#r #loops #for-loop #time
#r #циклы #для цикла #время
Вопрос:
Я использую язык программирования R. Я изучаю различные типы «времени» в вычислениях. По-видимому, существует два типа общего времени: время, соответствующее общей математической сложности выполняемых вами процедур, и время, соответствующее тому, сколько времени требуется вашему отдельному компьютеру для выполнения процедур.
Я наткнулся на команду Sys.time() в R здесь: https://www.r-bloggers.com/2017/05/5-ways-to-measure-running-time-of-r-code /
Измеряет ли Sys.time() время, необходимое вашему отдельному компьютеру для выполнения команд?
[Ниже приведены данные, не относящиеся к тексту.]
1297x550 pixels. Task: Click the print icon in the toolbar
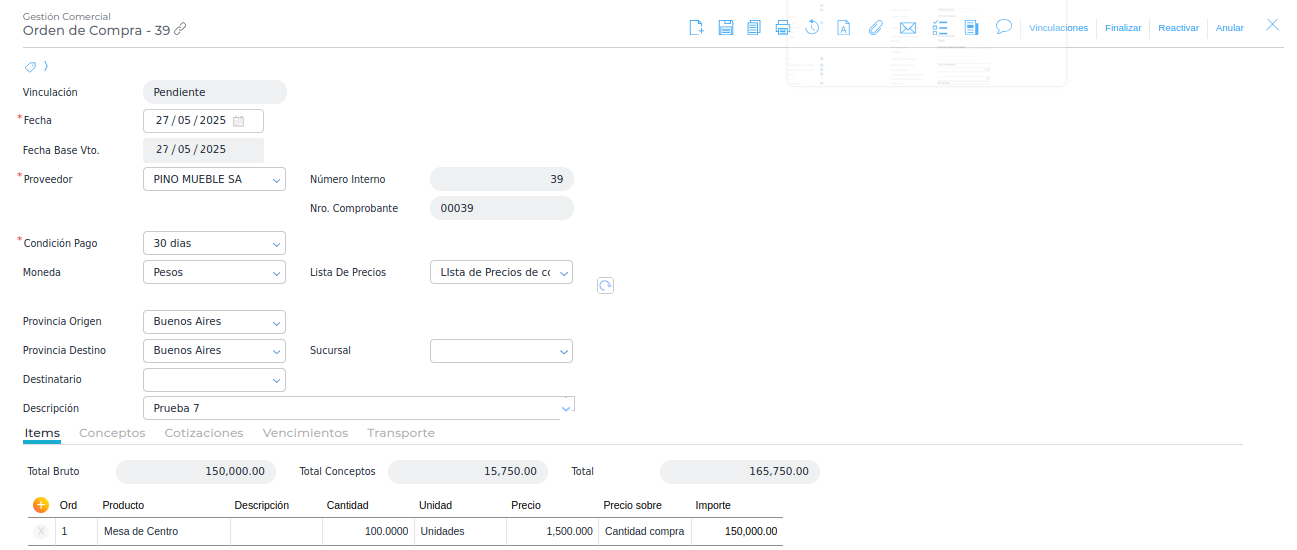(x=783, y=28)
Например, я написал приведенный ниже код, используя Sys.time(), чтобы измерить время, необходимое моему персональному компьютеру для выполнения следующей процедуры в R для разного количества наблюдений.
library(Rtsne)
library(cluster)
library(ggplot2)
library(dplyr)
library(dbscan)
library(plotly)
#generate data
var_1 <- rnorm(1000,1,4)
var_2<-rnorm(1000,10,5)
var_3 <- sample( LETTERS[1:4], 1000, replace=TRUE, prob=c(0.1, 0.2, 0.65, 0.05) )
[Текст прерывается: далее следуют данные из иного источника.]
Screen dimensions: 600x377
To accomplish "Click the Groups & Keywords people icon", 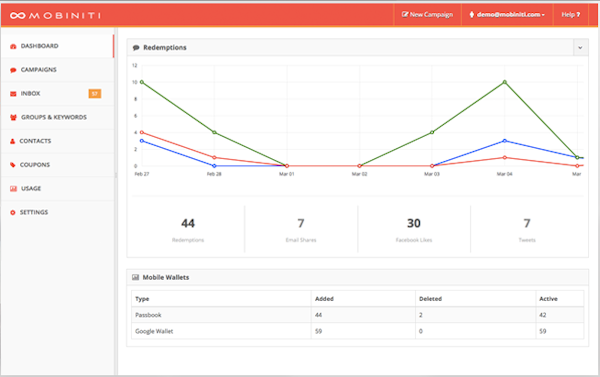I will coord(13,118).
response_variable <- sample( LETTERS[1:2], 100, replace=TRUE, prob=c(0.4, 0.6) )
#put them into a data frame called "f"
f <- data.frame(var_1, var_2, var_3, response_variable)
#declare var_3 and response_variable as factors
f$response_variable = as.factor(f$response_variable)
f$var_3 = as.factor(f$var_3)
#create id
f$ID <- seq_along(f[,1])
mseDF <- NULL
for (size in c(100,500,1000)) {
start_time <- Sys.time()
#gower distance
gower_dist <- daisy(f[1:size, 1:4],
metric = "gower")
lof <- lof(gower_dist, k=3)
tsne_obj <- Rtsne(gower_dist, is_distance = TRUE)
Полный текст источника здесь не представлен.